You can use a rasp. After you trim off the excess that is sticking up, you can rasp the toes to make them more level. There is less chance of taking off too much with the rasp too.


----------



## georgiagirl98 (Jun 30, 2013)

Today i tried again and actually managed to get a little more off!  her front hooves are a little better than the back ones. Ill try again Saturday, i know i have dawn soap on hand so ill try the soapy water to soak them first and try again. And i need to make a feed store run this week too so ill look into getting a rasp im thinking it will help. They are a pretty good fit maybe? I dont have enough experience to compare but i guess they would work better if i knew how to use them. Lol. 

When i was attempting to clip them i saw that its like the wall has got little chips in it and has little pieces missing, not cracks though.
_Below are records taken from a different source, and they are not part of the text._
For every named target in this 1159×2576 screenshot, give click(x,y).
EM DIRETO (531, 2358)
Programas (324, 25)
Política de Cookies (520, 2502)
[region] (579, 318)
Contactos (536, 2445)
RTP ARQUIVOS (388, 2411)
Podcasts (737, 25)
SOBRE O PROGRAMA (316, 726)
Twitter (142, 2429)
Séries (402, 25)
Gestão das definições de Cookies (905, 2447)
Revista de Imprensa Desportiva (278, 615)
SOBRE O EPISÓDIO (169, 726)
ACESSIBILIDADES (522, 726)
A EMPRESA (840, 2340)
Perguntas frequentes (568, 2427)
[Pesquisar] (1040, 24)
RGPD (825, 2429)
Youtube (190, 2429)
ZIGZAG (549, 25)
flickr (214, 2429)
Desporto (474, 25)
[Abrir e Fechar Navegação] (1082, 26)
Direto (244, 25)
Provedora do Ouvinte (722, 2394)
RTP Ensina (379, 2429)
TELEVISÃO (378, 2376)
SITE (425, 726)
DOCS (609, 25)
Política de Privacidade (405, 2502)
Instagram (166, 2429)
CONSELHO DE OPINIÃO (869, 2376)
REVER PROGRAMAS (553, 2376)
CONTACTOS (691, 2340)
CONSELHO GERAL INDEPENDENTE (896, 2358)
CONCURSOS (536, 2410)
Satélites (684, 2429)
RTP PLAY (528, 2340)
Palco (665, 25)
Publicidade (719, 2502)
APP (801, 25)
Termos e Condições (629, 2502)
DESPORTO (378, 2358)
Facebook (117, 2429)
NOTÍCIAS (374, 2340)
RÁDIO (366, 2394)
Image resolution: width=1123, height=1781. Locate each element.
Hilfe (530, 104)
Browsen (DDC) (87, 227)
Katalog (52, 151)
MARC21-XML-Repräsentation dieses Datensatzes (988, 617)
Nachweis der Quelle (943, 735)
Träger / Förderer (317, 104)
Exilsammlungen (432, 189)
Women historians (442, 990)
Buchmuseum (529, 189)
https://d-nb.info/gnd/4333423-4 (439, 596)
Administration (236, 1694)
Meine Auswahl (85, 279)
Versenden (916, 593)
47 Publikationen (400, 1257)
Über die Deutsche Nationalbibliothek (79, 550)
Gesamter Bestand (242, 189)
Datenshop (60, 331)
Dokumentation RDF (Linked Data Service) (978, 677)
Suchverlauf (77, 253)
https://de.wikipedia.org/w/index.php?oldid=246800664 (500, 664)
Could it be a diet problem, or just week hooves from walking on them uneven? We have hoof strengthening polish and conditioning polish for the horses, would putting some of that on them help? I guess it couldn't hurt but i dont want to get her toes stuck together or anything. That probably sounds dumb haha.

Thank you for all the help.


----------



## ptgoats45 (Nov 28, 2011)

The chips are probably just the hooves trying to break off themselves. If you use the rasp, just make sure to wear gloves, also push down and push in one direction, lift off and start over again. You always run the rasp in one direction. If you have a side grinder you might try using that too if the hooves are still really hard. Just do it slow so you don't take too much off.


----------



## georgiagirl98 (Jun 30, 2013)

Thank you


----------



## nancy d (Oct 5, 2007)

Good word on operating the rasp Ptgoats.
And yes always wear a leather glove on at least your hoof holding hand.
Most of mine have small chips; they like to stand on woven wire fence.
Georgiagirl sounds like you're making progress!
I do like to trim the hair around feet so I have a good visual line for the angle of the hoof, which should be paralell to that line.


----------



## Goats Rock (Jun 20, 2011)

My buck has feet like that- I took sections of trash bags, and made boots, then filled them with soap and water and 
let them soak while on the milk stand, while I did all the milking, feeding, etc. chores. They were actually soft enough to cut, 
after I got the chores done. (1/2 hr. or longer soak!)

The curving, I am still fighting to get that straight.


----------



## georgiagirl98 (Jun 30, 2013)

Thanks ill have to try that  when i try to soak them in a bucket or something she goes nuts, and even when she is in the milk stand she still manages to get her feet out one way or another. I think that will help alot.


----------